**Activity**. Using the listing that follows, return every line with the word "agent".

**The input**.

========================================================================

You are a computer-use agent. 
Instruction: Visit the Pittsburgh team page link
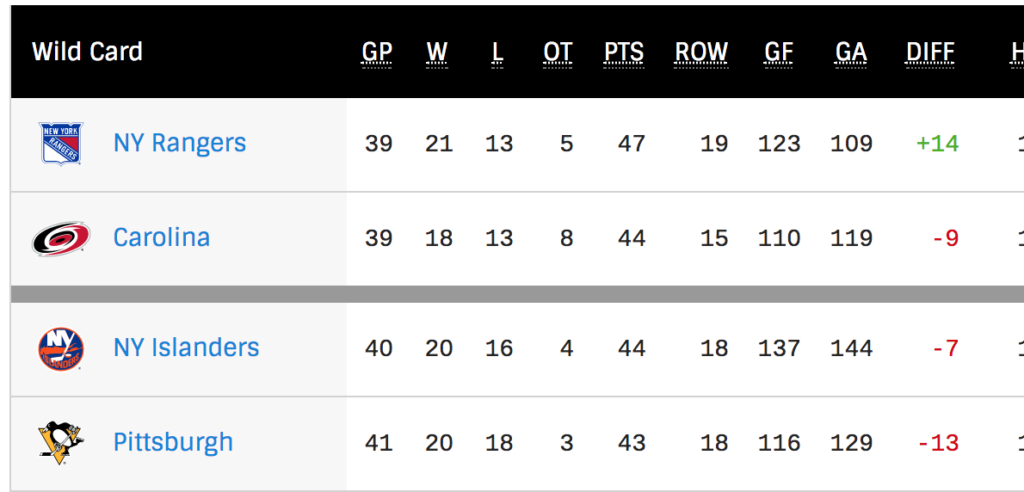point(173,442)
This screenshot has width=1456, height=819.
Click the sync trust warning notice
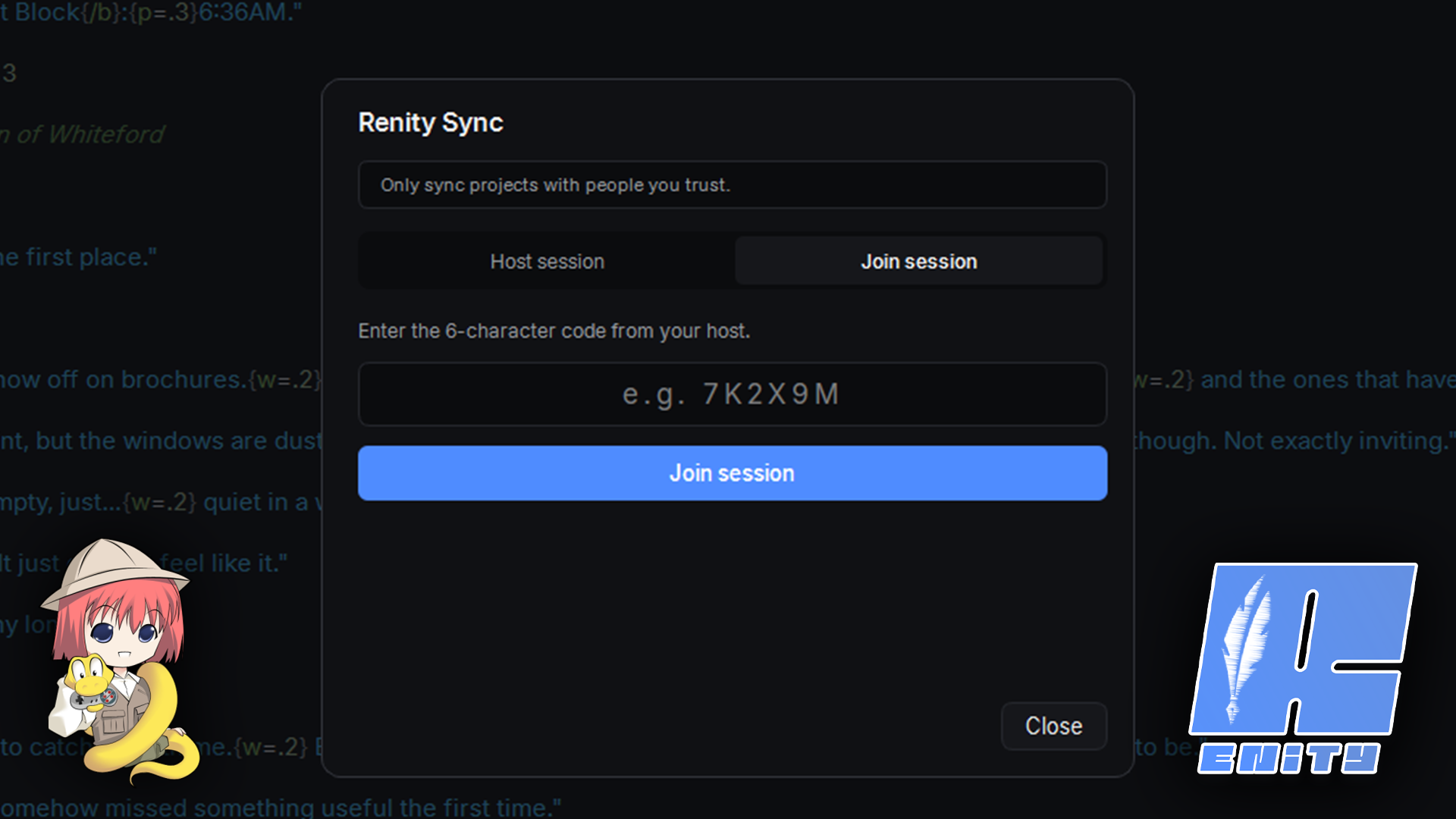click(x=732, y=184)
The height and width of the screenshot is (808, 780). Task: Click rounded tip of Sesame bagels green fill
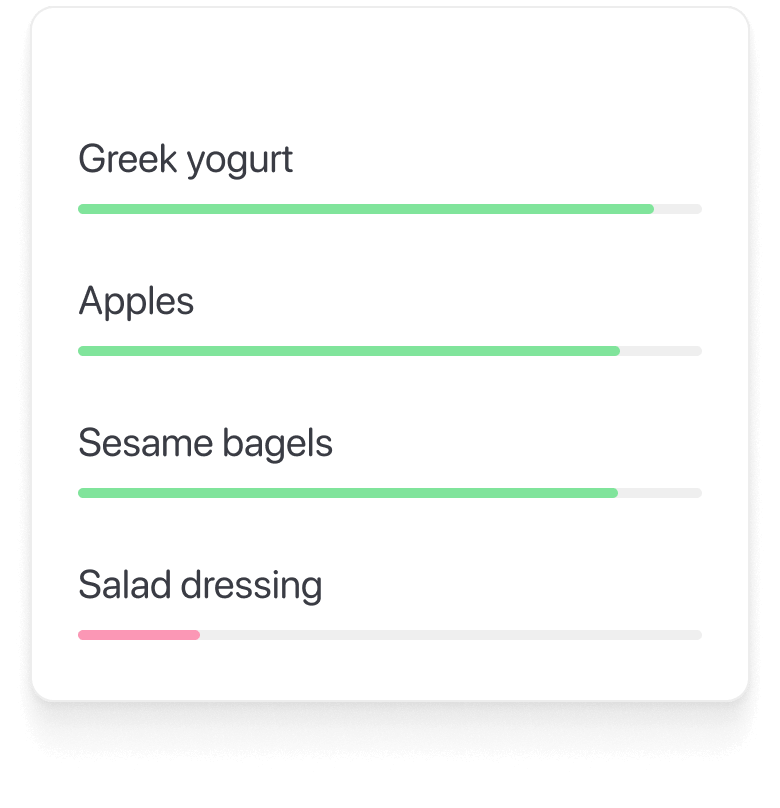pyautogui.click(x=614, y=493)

========================================================================

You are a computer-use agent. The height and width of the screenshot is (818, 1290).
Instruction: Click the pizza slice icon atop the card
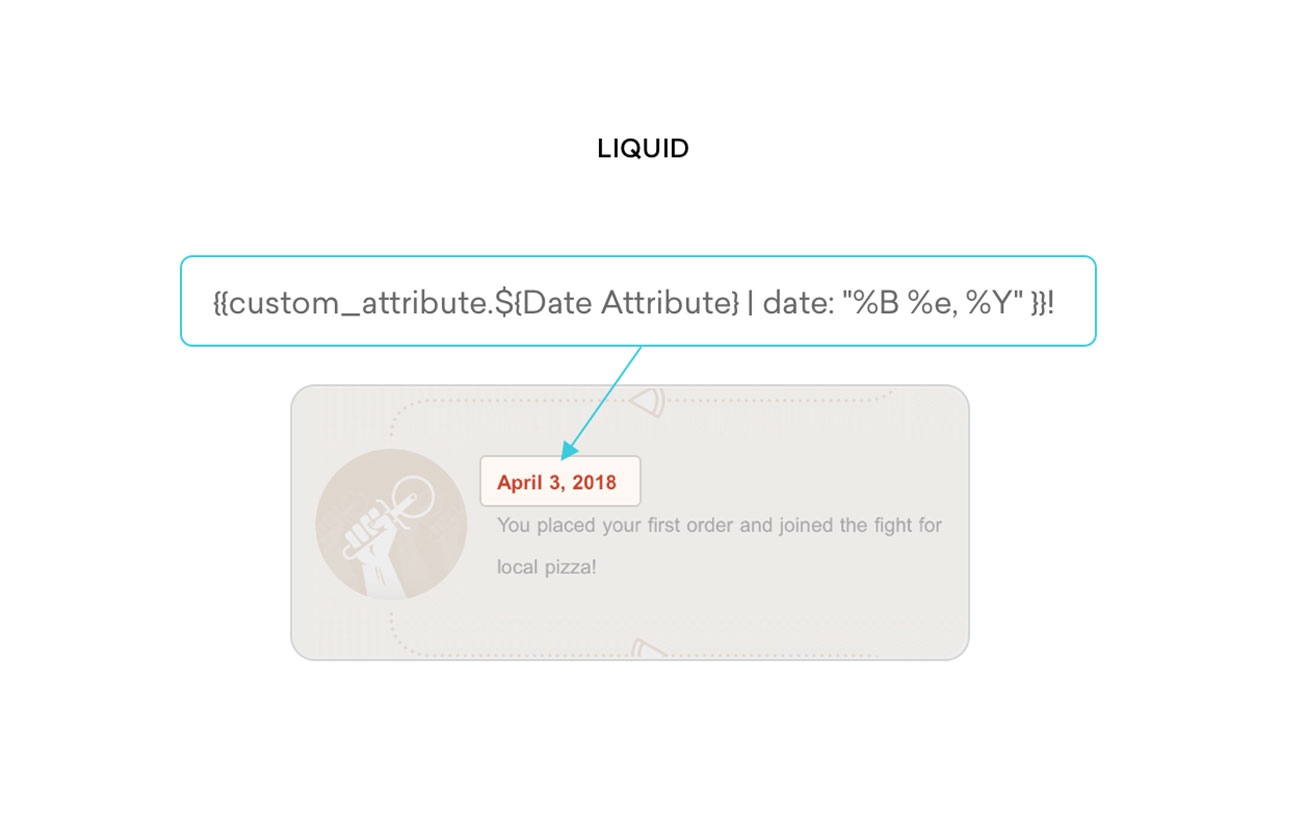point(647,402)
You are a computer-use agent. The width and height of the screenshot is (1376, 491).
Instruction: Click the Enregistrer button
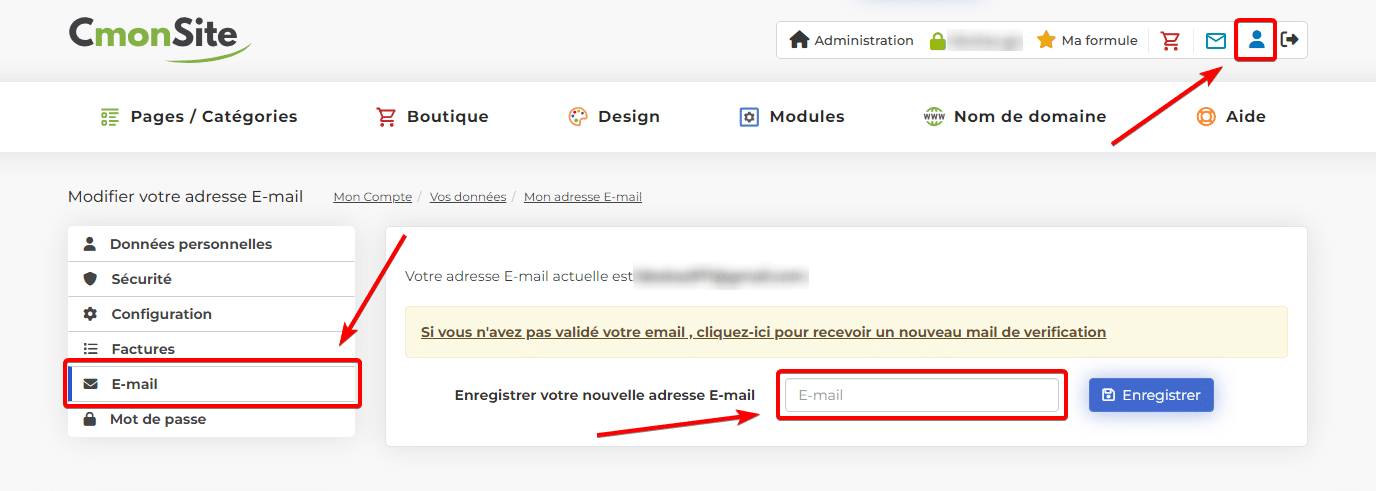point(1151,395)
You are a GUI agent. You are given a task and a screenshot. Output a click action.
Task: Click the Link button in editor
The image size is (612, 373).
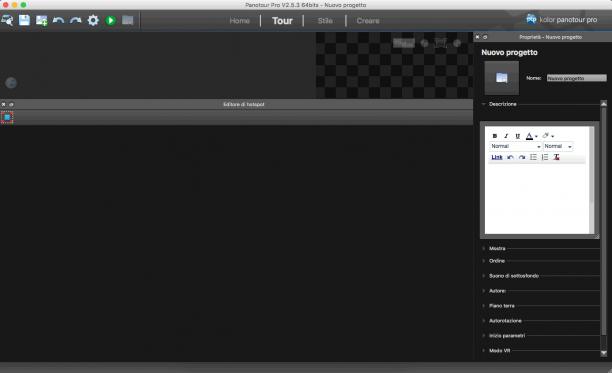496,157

========================================================================

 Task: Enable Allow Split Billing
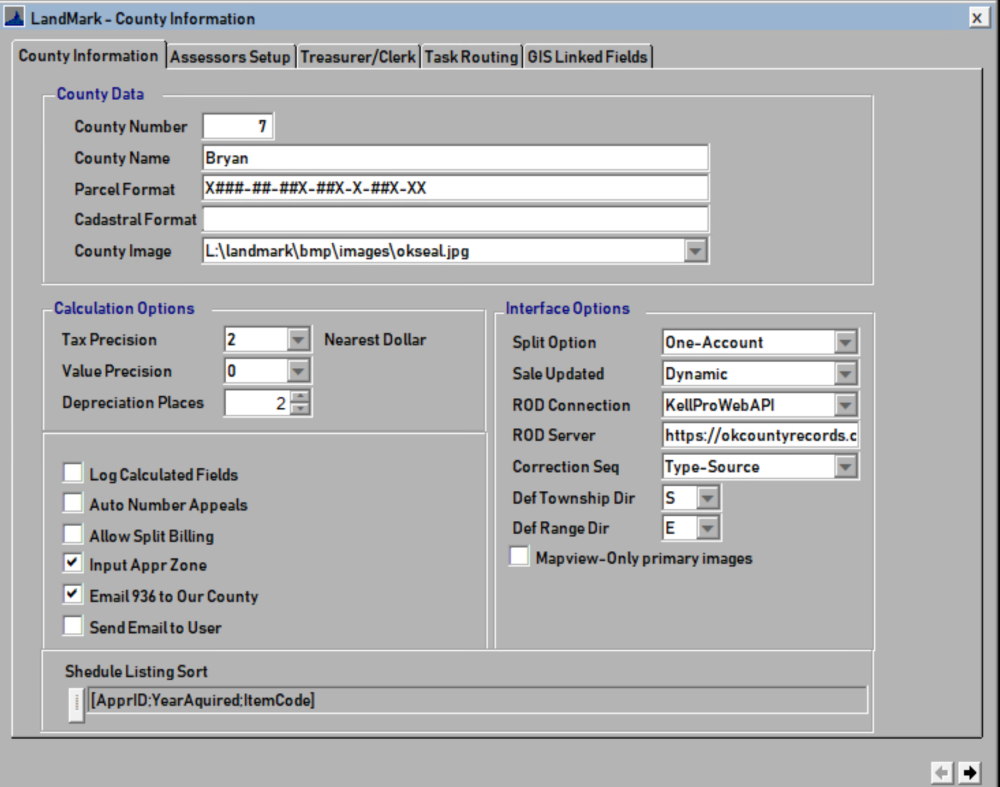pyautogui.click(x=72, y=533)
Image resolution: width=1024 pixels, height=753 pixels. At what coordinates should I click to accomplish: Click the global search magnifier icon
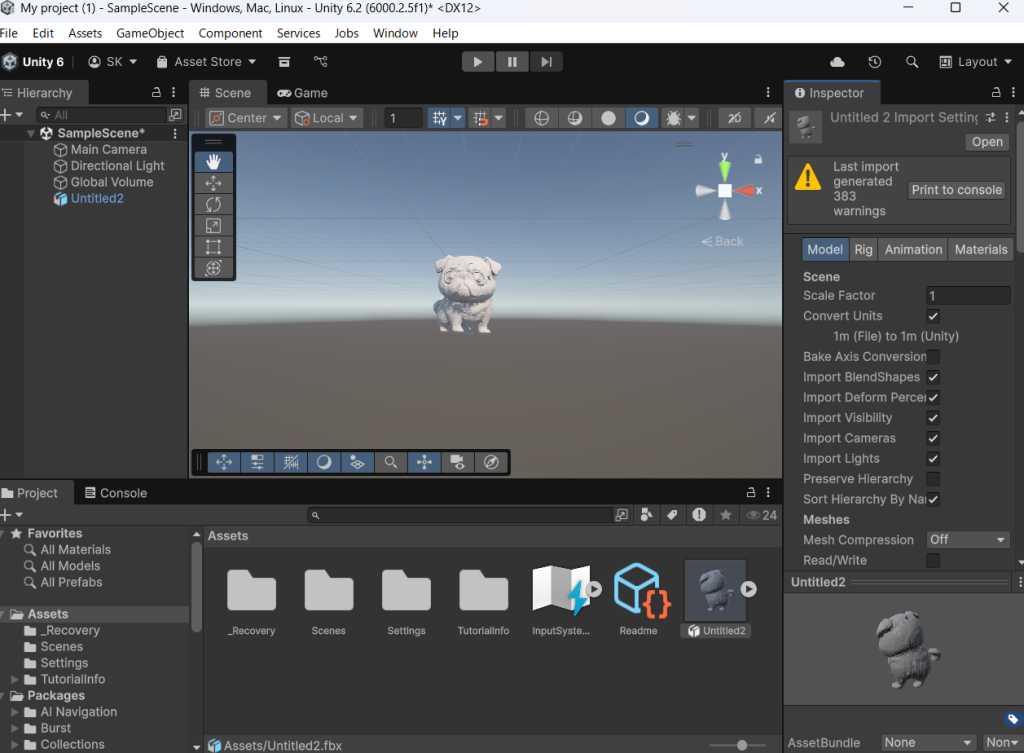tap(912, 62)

========================================================================

**Solution for this problem**.
You are a computer-use agent. 
You are a computer-use agent. The height and width of the screenshot is (818, 1290).
You are a computer-use agent. The width and height of the screenshot is (1376, 491).
You are a GUI agent. You are given a task and a screenshot. Output a click action.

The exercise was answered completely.